In a second viewing, I was even more impressed, look for long single- take scenes: note the one in the star's dressing room when the starlet finds herself alone; watch the lengthy dance sequence a la Astaire, two cuts, MAX! Note the "Hollywoodland" sign on the hillside. That was the original Hollywood sign, it was a real estate advertisement and that was when I knew they would try for verisimilitude. I've ordered the DVD because this can hold up under repeated viewings. In the 84th Annual Academy Awards (in which it won numerous awards) it was revealed that of all the nominated films, this French film is the only one shot entirely in the Hollywood area!

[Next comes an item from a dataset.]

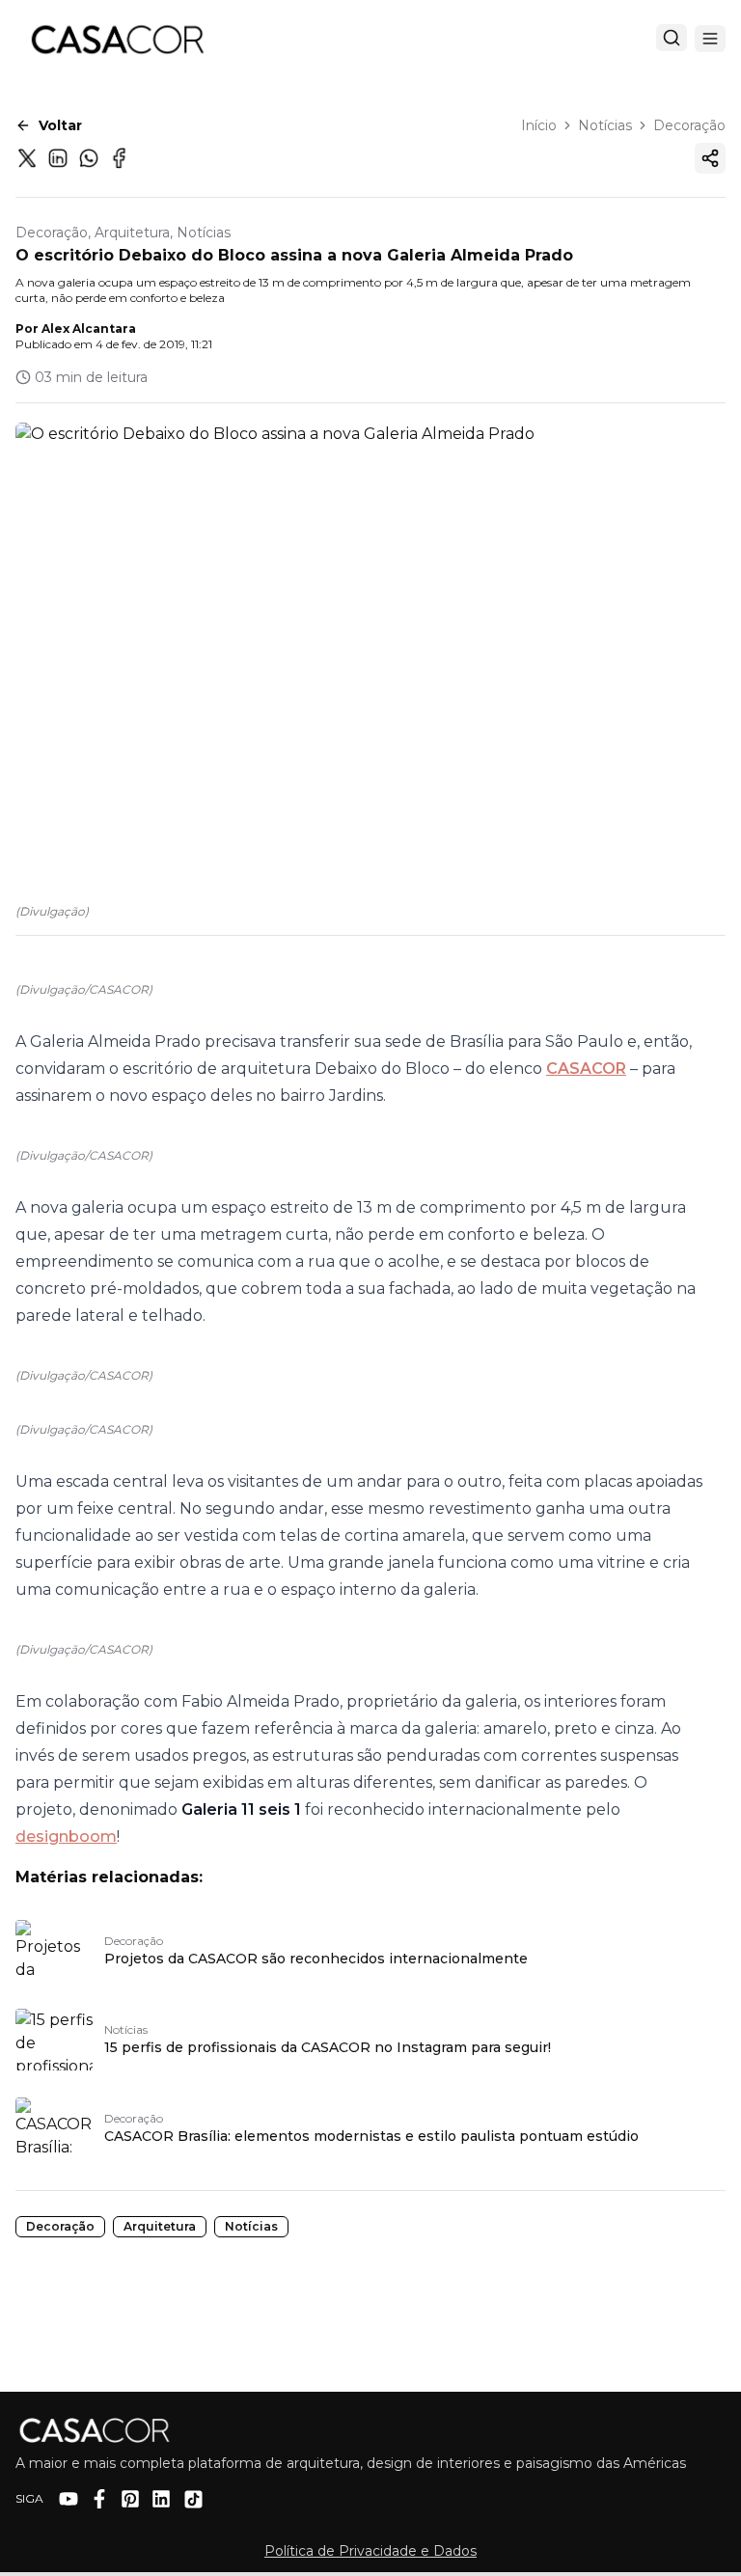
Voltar (60, 125)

These actors make it work:
  • Jean Dujardin won the Best Actor award at Cannes for this role. He starts out as such a "STAR" that you are surprised when you see a more human side.
  • Bérénice Bejo is transcendent as a spunky Debbie Reynolds-type character in this little show-biz romp. Of course they meet cute and then, shades of "A Star is Born," their lives reverse as her fortunes soar and his plummet.
  • A clever Jack Russell Terrier promptly keels over when a finger is suddenly pointed at him, but runs for help when the house is on fire.
  • Penelope Ann Miller is our hero's disenchanted wife.
  • John Goodman with cigar at full chomp, runs a studio and caters to temperamental stars.
  • James Cromwell is our hero's faithful chauffeur and stalwart friend.
  • Missi Pyle does a blonde bimbo reminiscent of Lina Lamont in "Singin'...," only we never hear this one's voice... Whew!
Writer/Director Michel Hazanavicius has done only French films in the past, but with printed dialogue on those intertitles, this film could be in any language. (Please remember, both "homage" and "cliché" are French!) Our Seattle International Film Festival screening audience could see that most of the words the actors mouthed were English...except that terrific dog...I'm pretty sure he was barking in French.